◆ TASK OBJECTIVE: Each record that follows must be given again without alteration.

◆ AVAILABLE RECORDS:
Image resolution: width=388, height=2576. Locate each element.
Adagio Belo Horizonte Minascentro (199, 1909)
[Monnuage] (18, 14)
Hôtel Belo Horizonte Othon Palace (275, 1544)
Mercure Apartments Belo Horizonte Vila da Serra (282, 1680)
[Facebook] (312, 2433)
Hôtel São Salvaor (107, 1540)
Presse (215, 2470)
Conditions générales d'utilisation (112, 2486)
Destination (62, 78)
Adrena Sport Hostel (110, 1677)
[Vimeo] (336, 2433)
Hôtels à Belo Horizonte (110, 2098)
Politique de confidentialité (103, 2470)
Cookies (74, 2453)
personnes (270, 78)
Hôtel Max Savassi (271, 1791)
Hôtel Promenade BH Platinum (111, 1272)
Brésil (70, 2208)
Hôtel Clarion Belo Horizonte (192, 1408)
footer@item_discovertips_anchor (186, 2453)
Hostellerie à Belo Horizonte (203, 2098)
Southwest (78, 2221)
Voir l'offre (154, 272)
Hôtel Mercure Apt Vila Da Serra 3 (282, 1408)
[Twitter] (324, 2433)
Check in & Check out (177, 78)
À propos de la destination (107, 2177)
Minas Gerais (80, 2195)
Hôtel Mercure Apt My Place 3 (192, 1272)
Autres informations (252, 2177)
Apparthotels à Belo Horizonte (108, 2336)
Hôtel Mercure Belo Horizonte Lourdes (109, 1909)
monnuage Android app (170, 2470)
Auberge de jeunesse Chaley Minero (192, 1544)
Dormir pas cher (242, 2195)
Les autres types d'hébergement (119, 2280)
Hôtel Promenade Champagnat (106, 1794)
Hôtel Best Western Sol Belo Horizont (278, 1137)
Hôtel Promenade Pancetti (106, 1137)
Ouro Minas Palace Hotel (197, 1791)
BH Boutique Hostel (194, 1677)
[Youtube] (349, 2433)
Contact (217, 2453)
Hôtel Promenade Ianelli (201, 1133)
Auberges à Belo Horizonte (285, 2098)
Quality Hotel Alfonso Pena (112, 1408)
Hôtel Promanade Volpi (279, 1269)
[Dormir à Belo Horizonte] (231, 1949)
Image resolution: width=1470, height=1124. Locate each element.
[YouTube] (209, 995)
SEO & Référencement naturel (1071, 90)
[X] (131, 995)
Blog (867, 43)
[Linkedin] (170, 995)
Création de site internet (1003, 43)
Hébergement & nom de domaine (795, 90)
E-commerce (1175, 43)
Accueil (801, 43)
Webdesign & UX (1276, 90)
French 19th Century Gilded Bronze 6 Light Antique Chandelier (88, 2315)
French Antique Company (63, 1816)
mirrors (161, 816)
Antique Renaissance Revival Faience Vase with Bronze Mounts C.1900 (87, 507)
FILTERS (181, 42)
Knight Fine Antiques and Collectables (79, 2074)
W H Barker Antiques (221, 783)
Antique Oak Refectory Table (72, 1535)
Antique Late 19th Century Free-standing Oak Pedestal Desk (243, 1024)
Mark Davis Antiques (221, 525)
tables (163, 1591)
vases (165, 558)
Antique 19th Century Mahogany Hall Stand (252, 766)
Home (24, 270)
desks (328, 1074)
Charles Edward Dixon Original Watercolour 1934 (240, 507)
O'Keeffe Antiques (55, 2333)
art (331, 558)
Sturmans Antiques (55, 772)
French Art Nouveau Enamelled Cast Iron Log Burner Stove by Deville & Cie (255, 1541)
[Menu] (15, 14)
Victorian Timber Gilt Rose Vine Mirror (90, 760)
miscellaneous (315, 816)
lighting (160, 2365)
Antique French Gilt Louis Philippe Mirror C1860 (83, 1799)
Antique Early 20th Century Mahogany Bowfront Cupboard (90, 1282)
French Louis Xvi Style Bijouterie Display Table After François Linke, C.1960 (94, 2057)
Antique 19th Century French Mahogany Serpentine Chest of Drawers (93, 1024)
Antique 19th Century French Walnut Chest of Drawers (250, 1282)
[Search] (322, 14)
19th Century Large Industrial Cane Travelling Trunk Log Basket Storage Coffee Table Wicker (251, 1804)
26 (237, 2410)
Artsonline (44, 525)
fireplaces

◆ ANSWER TO THIS EXERCISE:
Image resolution: width=388, height=2576. Locate each element.
Adagio Belo Horizonte Minascentro (199, 1909)
[Monnuage] (18, 14)
Hôtel Belo Horizonte Othon Palace (275, 1544)
Mercure Apartments Belo Horizonte Vila da Serra (282, 1680)
[Facebook] (312, 2433)
Hôtel São Salvaor (107, 1540)
Presse (215, 2470)
Conditions générales d'utilisation (112, 2486)
Destination (62, 78)
Adrena Sport Hostel (110, 1677)
[Vimeo] (336, 2433)
Hôtels à Belo Horizonte (110, 2098)
Politique de confidentialité (103, 2470)
Cookies (74, 2453)
personnes (270, 78)
Hôtel Max Savassi (271, 1791)
Hôtel Promenade BH Platinum (111, 1272)
Brésil (70, 2208)
Hôtel Clarion Belo Horizonte (192, 1408)
footer@item_discovertips_anchor (186, 2453)
Hostellerie à Belo Horizonte (203, 2098)
Southwest (78, 2221)
Voir l'offre (154, 272)
Hôtel Mercure Apt Vila Da Serra 3 (282, 1408)
[Twitter] (324, 2433)
Check in & Check out (177, 78)
À propos de la destination (107, 2177)
Minas Gerais (80, 2195)
Hôtel Mercure Apt My Place 3 (192, 1272)
Autres informations (252, 2177)
Apparthotels à Belo Horizonte (108, 2336)
Hôtel Mercure Belo Horizonte Lourdes (109, 1909)
monnuage Android app (170, 2470)
Auberge de jeunesse Chaley Minero (192, 1544)
Dormir pas cher (242, 2195)
Les autres types d'hébergement (119, 2280)
Hôtel Promenade Champagnat (106, 1794)
Hôtel Best Western Sol Belo Horizont (278, 1137)
Hôtel Promenade Pancetti (106, 1137)
Ouro Minas Palace Hotel (197, 1791)
BH Boutique Hostel (194, 1677)
[Youtube] (349, 2433)
Contact (217, 2453)
Hôtel Promenade Ianelli (201, 1133)
Auberges à Belo Horizonte (285, 2098)
Quality Hotel Alfonso Pena (112, 1408)
Hôtel Promanade Volpi (279, 1269)
[Dormir à Belo Horizonte] (231, 1949)
Image resolution: width=1470, height=1124. Locate each element.
[YouTube] (209, 995)
SEO & Référencement naturel (1071, 90)
[X] (131, 995)
Blog (867, 43)
[Linkedin] (170, 995)
Création de site internet (1003, 43)
Hébergement & nom de domaine (795, 90)
E-commerce (1175, 43)
Accueil (801, 43)
Webdesign & UX (1276, 90)
French 19th Century Gilded Bronze 6 Light Antique Chandelier (88, 2315)
French Antique Company (63, 1816)
mirrors (161, 816)
Antique Renaissance Revival Faience Vase with Bronze Mounts C.1900 (87, 507)
FILTERS (181, 42)
Knight Fine Antiques and Collectables (79, 2074)
W H Barker Antiques (221, 783)
Antique Oak Refectory Table (72, 1535)
Antique Late 19th Century Free-standing Oak Pedestal Desk (243, 1024)
Mark Davis Antiques (221, 525)
tables (163, 1591)
vases (165, 558)
Antique 19th Century Mahogany Hall Stand (252, 766)
Home (24, 270)
desks (328, 1074)
Charles Edward Dixon Original Watercolour 1934 (240, 507)
O'Keeffe Antiques (55, 2333)
art (331, 558)
Sturmans Antiques (55, 772)
French Art Nouveau Enamelled Cast Iron Log Burner Stove by Deville & Cie (255, 1541)
[Menu] (15, 14)
Victorian Timber Gilt Rose Vine Mirror (90, 760)
miscellaneous (315, 816)
lighting (160, 2365)
Antique French Gilt Louis Philippe Mirror C1860 (83, 1799)
Antique Early 20th Century Mahogany Bowfront Cupboard (90, 1282)
French Louis Xvi Style Bijouterie Display Table After François Linke, C.1960 (94, 2057)
Antique 19th Century French Mahogany Serpentine Chest of Drawers (93, 1024)
Antique 19th Century French Walnut Chest of Drawers (250, 1282)
[Search] (322, 14)
19th Century Large Industrial Cane Travelling Trunk Log Basket Storage Coffee Table Wicker (251, 1804)
26 (237, 2410)
Artsonline (44, 525)
fireplaces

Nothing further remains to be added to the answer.